Às vezes, eu tento me lembrar como eu era antes disso e sempre acabo aos prantos. Hoje em dia, é uma dificuldade em tudo, para pegar alguma coisa, para fazer as coisas mais simples. Não consigo lavar meus cabelos, bater palmas, segurar algo com firmeza, porque tudo isso dói. Na faculdade, é uma luta. Uma vez fazendo uma prova, minhas mãos começaram simplesmente a sangrar. Fora as vezes que nem consigo escrever. Não consigo, ao menos, comer na frente das pessoas porque elas sempre me olham estranho ou perguntam o que aconteceu comigo. Sou violinista desde os 12 anos e isso também me foi tirado. Ela conseguiu levar até meu instrumento....

São tantas as coisas que deixei de fazer... A psoríase não afetou apenas minha pele, afetou minha mente, minha vida, meus dias. Ela levou as coisas que eu mais gostava de fazer, ela levou a oportunidade que eu tinha de tocar em alguém. Levou a felicidade que eu tinha de sair de casa, levou a minha vontade de viver. Eu sei que existem pessoas piores que eu, com doenças mais graves. Não estou sendo hipócrita, mas a minha também dói. Ouço gente falando o tempo inteiro que isso é "fichinha" comparado a outras coisas. E eu sei, mas, ainda sim, não anula o fato de eu querer sumir a todo o momento.

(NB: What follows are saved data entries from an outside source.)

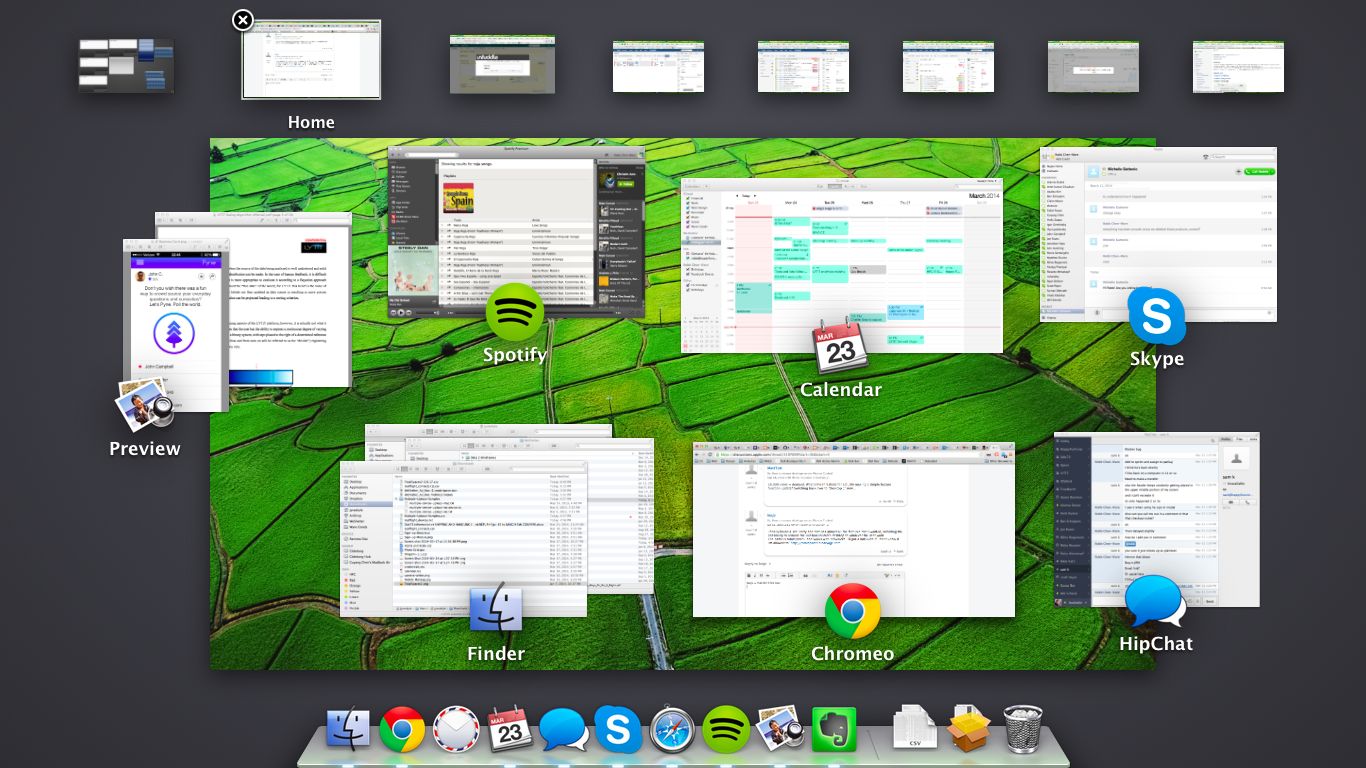Launch Google Chrome from the Dock

[x=402, y=730]
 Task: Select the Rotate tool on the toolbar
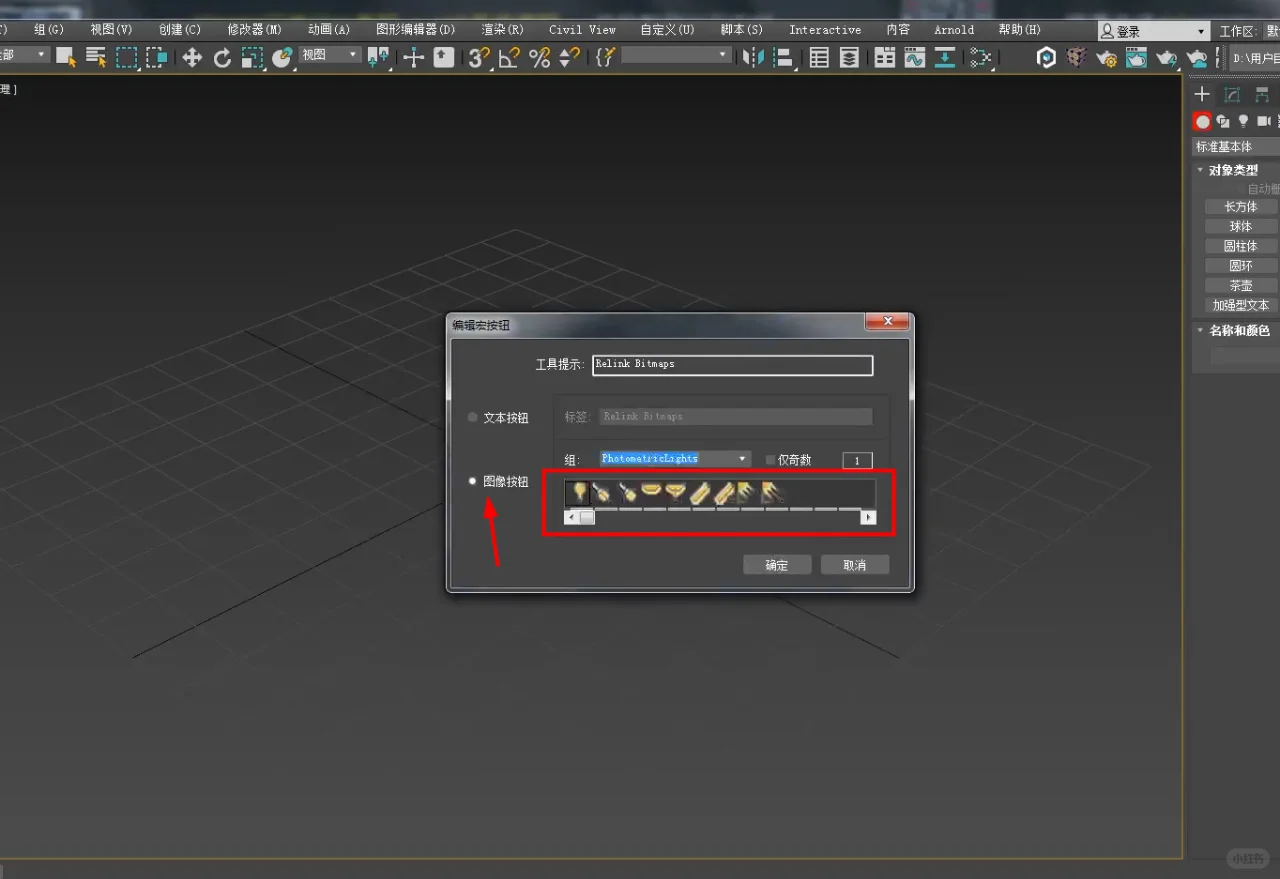click(222, 57)
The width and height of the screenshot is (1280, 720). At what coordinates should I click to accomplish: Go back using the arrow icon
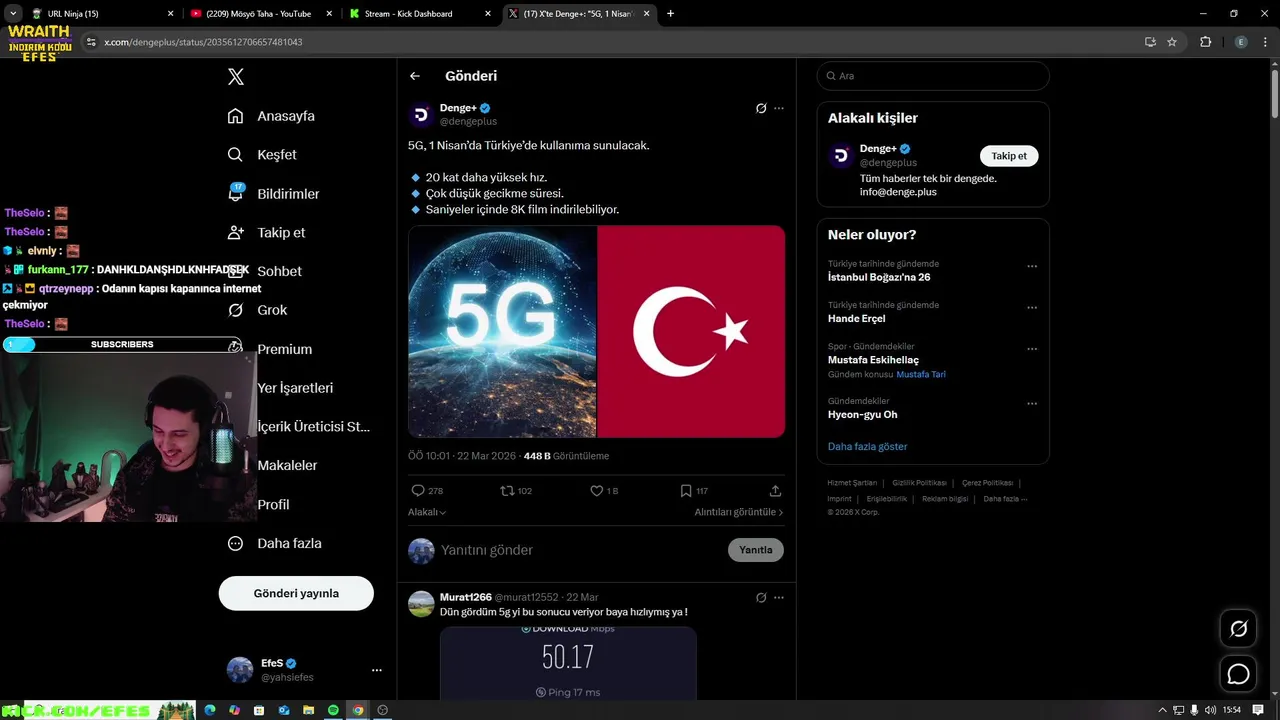click(415, 76)
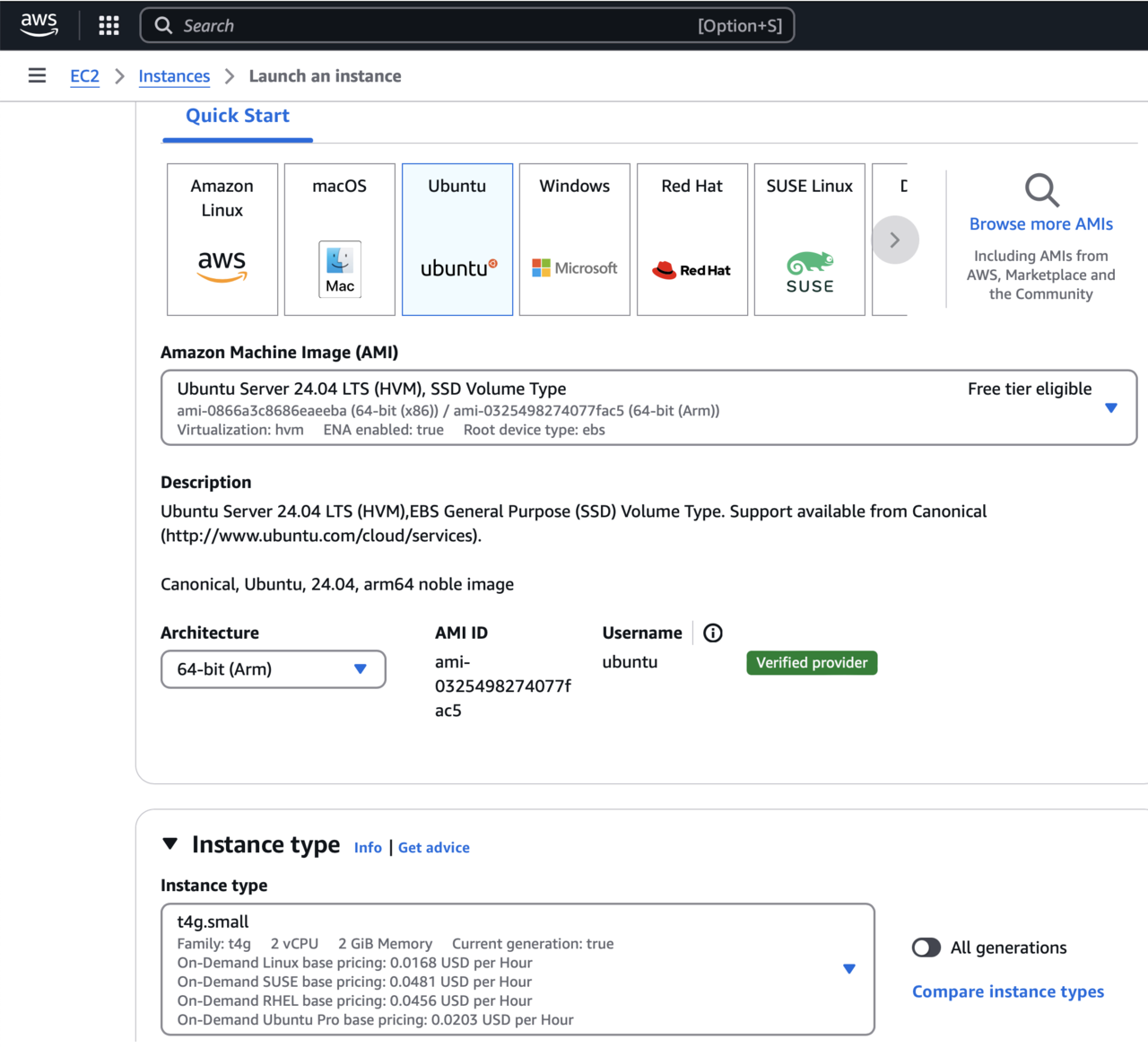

Desculpas pelas minhas palavras, mas quando li seu texto, pela primeira vez, não me senti só. Encontrei alguém que me entende, que sabe o que é se olhar no espelho e desejar ser como antes. Obrigada pelas suas belas palavras. Você me ajudou mesmo e agora eu só quero ter CORAGEM. Coragem de viver minha vida que esta só começando porque, definitivamente, eu tenho medo de viver agora. A realidade é que, se tudo terminasse aqui, já estaria bom. Porque, às vezes, eu sinto que é IMPOSSÍVEL conviver com isso.

Enfim, se você leu, obrigada por ter paciência comigo. Obrigada mesmo por me "ouvir". Eu só queria ter alguém para dividir a dor. Tem muita gente que me apoia, mas eu só queria falar com quem sabe o que é realmente ter isso, alguém que também já pensou em fugir deste mundo. Alguém que, assim como eu, não inveja carros, dinheiro, fama, mas inveja PELE. Sim, a pele. São horas e horas olhando para as mãos de outras pessoas e perguntando "por que eu não posso ser assim?". Horas olhando para os pés dos outros. Isso mesmo, pés, porque, há três meses, nasceram manchas em meus pés, e descobri que já é um começo dela de novo em outra área. E aí eu me pergunto: como viver assim? Se você descobrir, por favor, me avise. E, se reinventarem um mundo sem isso, me informe porque este mundo aqui esta inabitável depois dessa doença.